Naturalist Michael O'Donnell works in Dublin near St Stephen's Green. He has a particular interest in, and knowledge of, insects, especially moths and bumblebees. During his lunch breaks from work he regularly walks through the wonderful and very popular amenity that is St Stephen's Green, checking the flower borders for bumblebees, butterflies and other insects.
On one such recent lunch-time walk through the Green, he saw an unfamiliar bumblebee. He knew straight away it was something different to the bees he is used to seeing and suspected it was a Tree Bumblebee a species new to Ireland.

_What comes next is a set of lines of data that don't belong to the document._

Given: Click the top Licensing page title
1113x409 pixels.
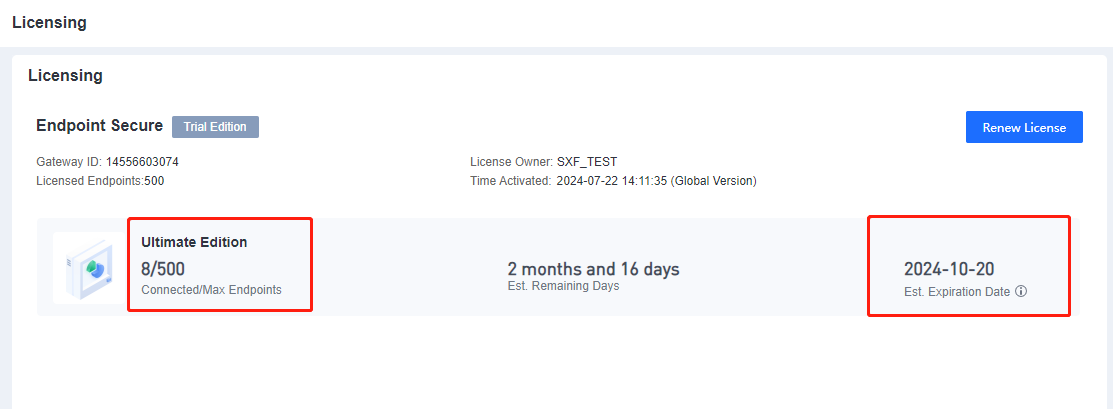Looking at the screenshot, I should [49, 22].
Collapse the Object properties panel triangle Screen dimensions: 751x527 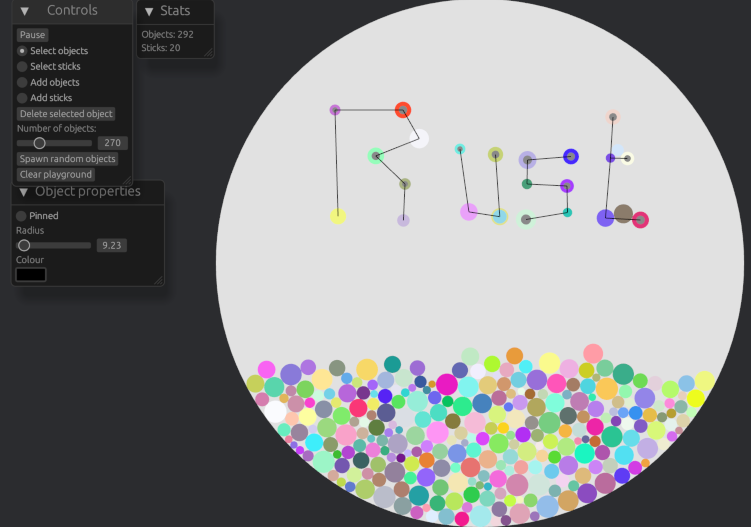tap(22, 192)
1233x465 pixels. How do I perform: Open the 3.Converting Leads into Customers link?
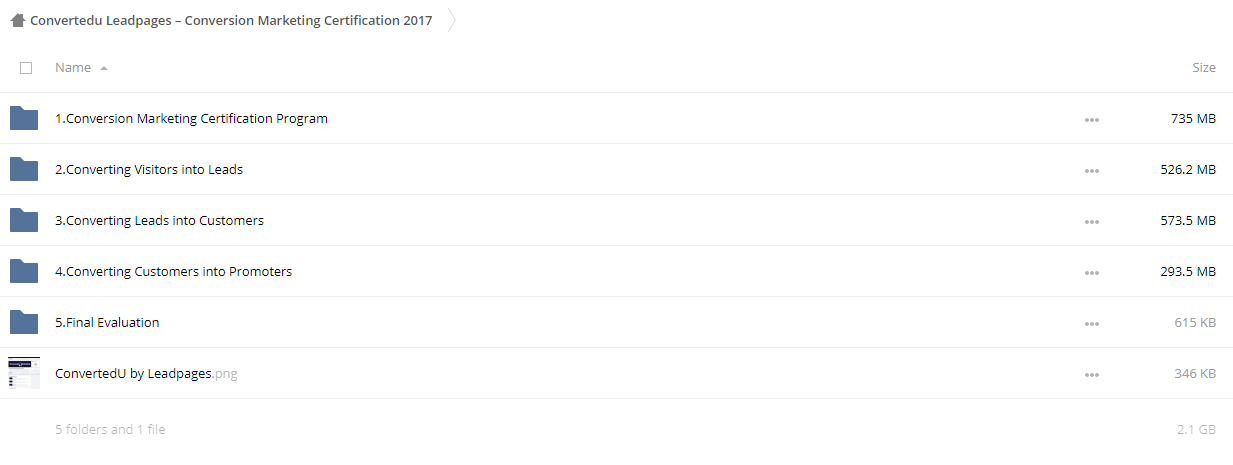159,220
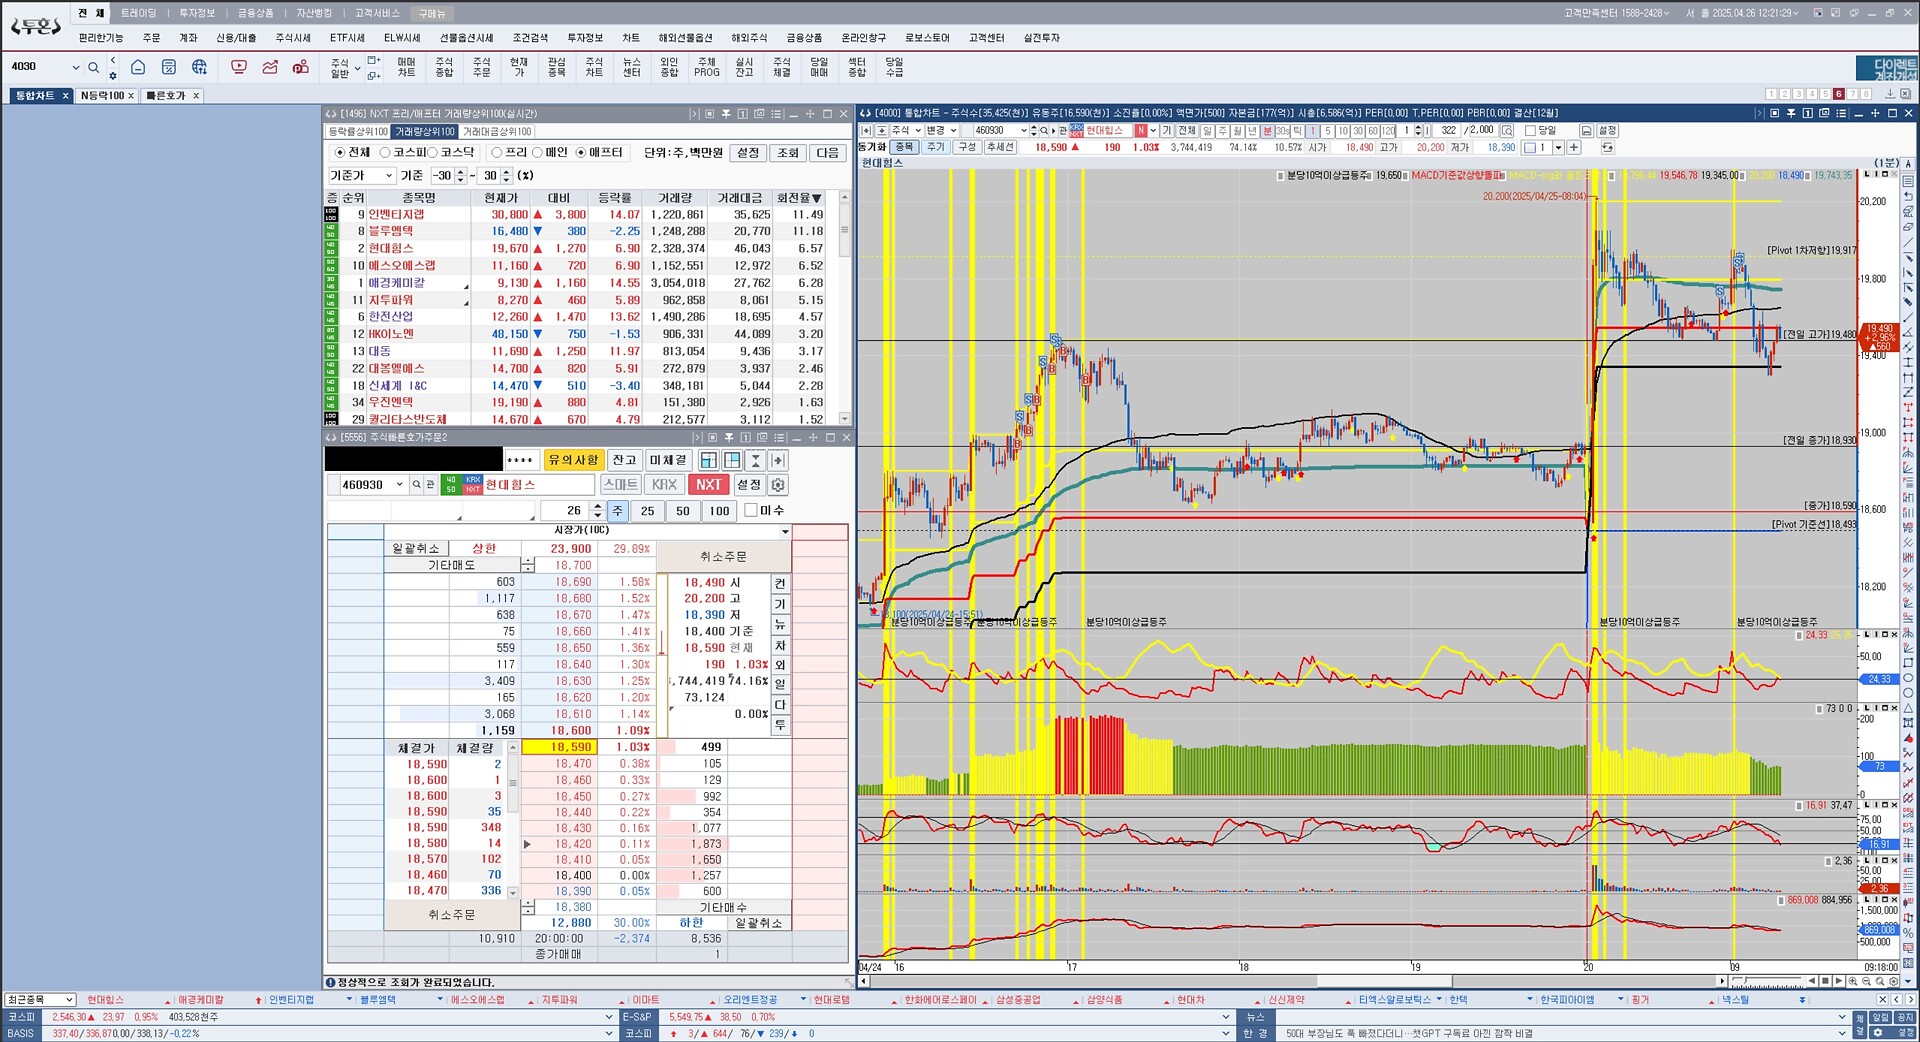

Aware of the significance of his sighting and the importance of it being confirmed and properly documented with the National Biodiversity Data Centre he took the photograph above and had it determined that the unusual insect was indeed a Tree Bumblebee, the latest addition to our fauna.
The National Biodiversity Data Centre reports that the Tree Bumblebee is a common and widespread species in mainland Europe. In 2001 it crossed the English Channel from France, colonised southern England and started to spread northwards. Its rate of spread was monitored and was calculated to be about 50km per year.

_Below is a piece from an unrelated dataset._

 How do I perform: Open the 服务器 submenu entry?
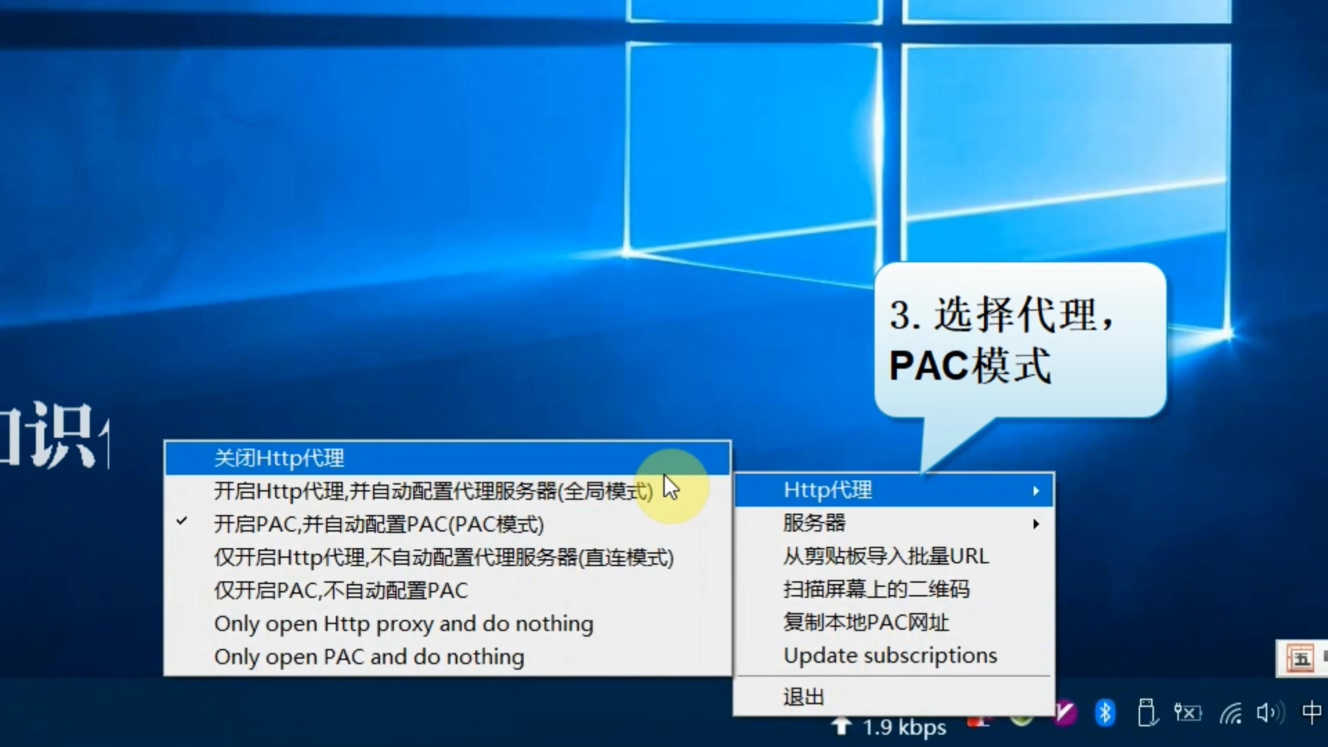pyautogui.click(x=814, y=523)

It has now made the jump across the Irish Sea from Britain. Readers are encouraged to keep an eye out this latest addition to our fauna and to report sightings to the National Biodiversity Data Centre to help staff working there map the insects' progress in Ireland.

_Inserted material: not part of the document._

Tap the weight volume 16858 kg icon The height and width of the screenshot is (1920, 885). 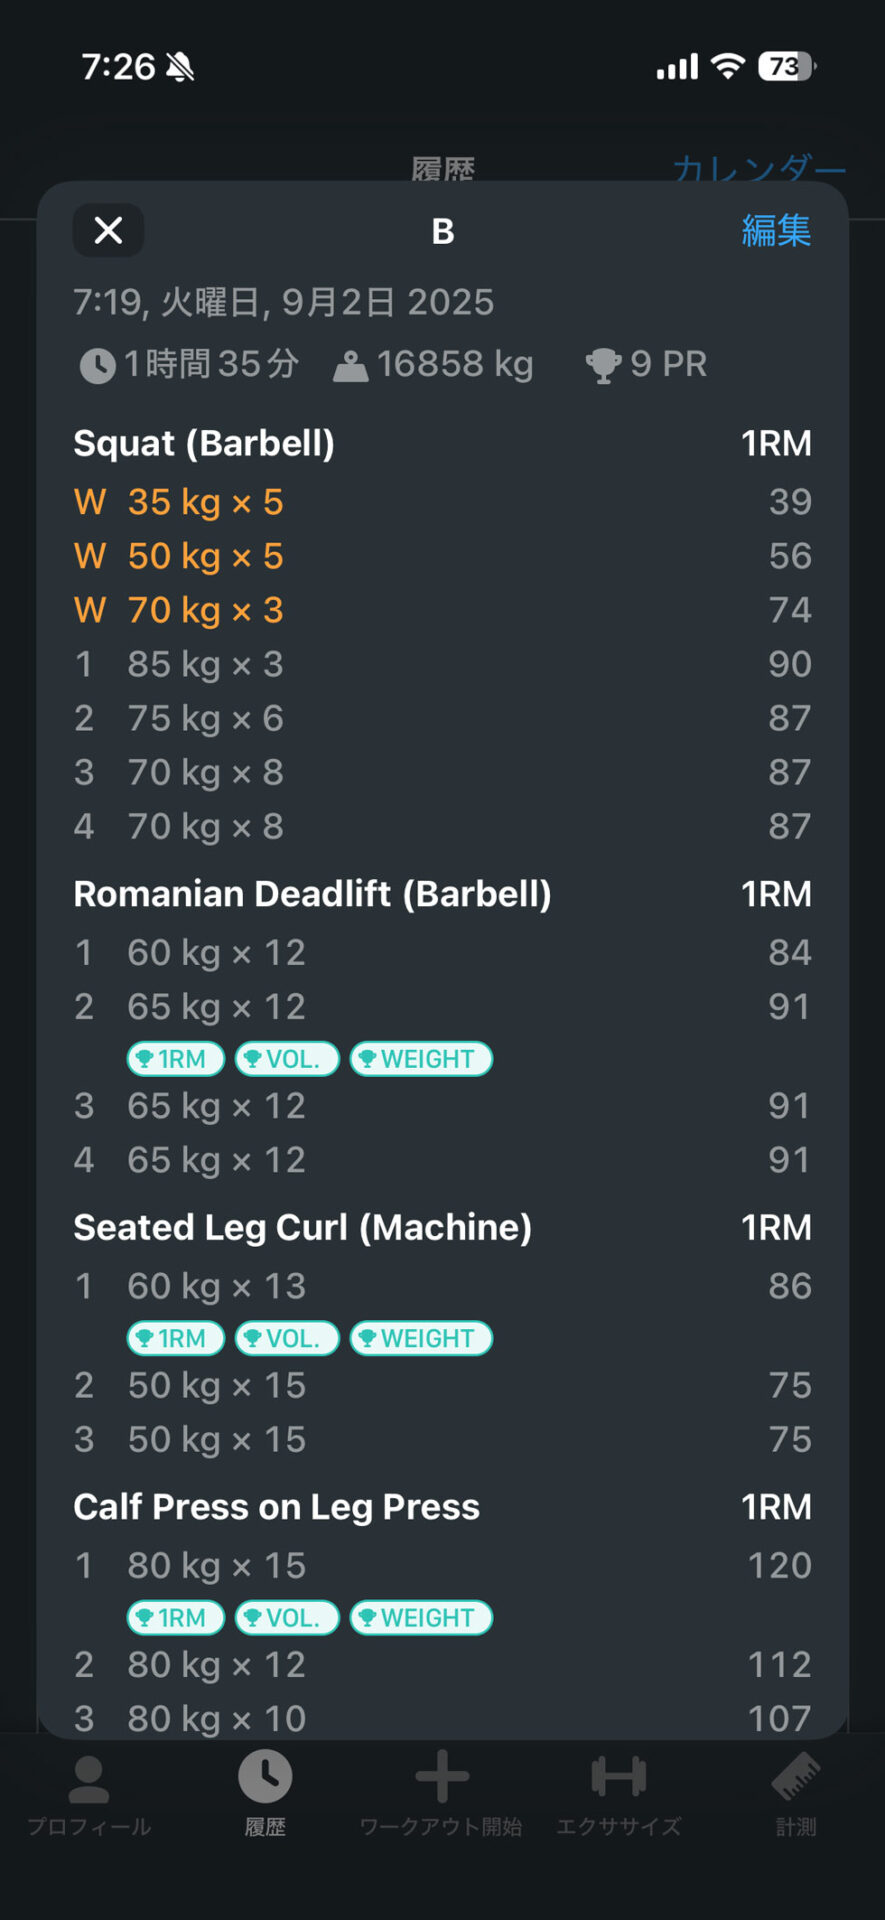(x=350, y=366)
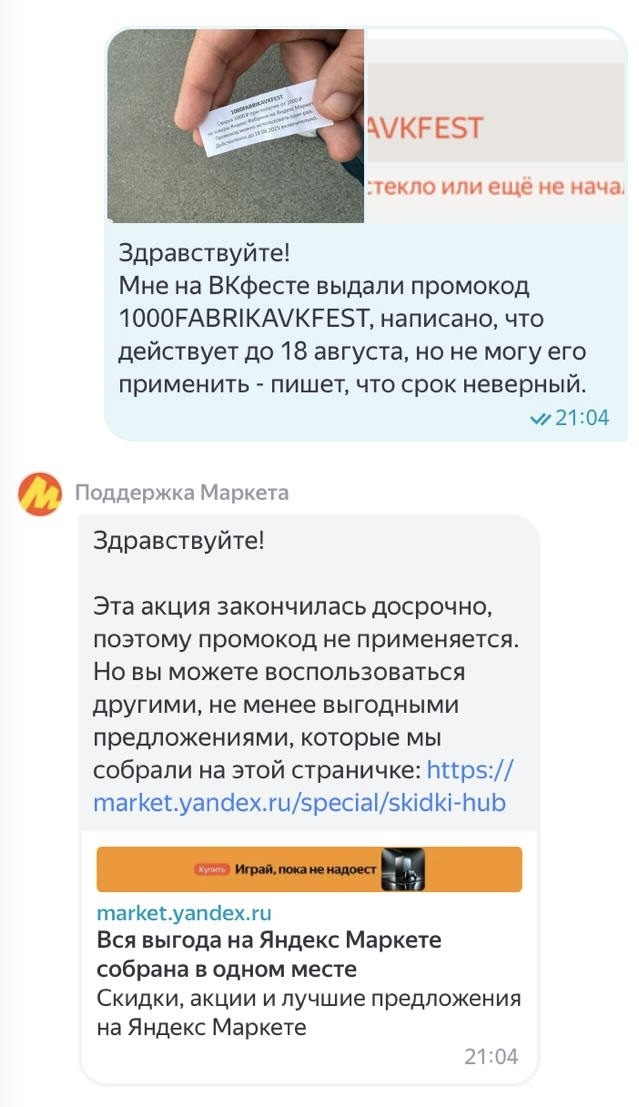Open the promo code paper slip photo

tap(236, 125)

The arrival of the Tree Bumblebee here is welcomed by the horticultural industry as it is a very effective pollinator and is known to be a first-class pollinator of tree-fruit crops like apples. It has a black head, a fuzzy ginger-brown thorax, a black abdomen and a white tail. Sightings of them are most welcome and should be reported to http://records.biodiversityireland.ie/.
Most bumblebee species make their nests at ground level, either in long grass or in old abandoned rodent nests. The Tree Bumblebee is different in that it nests in holes in trees and empty bird boxes. Its rapid spread northwards throughout Britain and now into Ireland is believed to be due to its unique approach to nesting.
We have 98 wild bee species in Ireland; 21 of which are bumblebees. Unfortunately, all is not well with these important pollinators of wild plants as no fewer than 30% of our bumblebees are presently red-listed as threatened with extinction.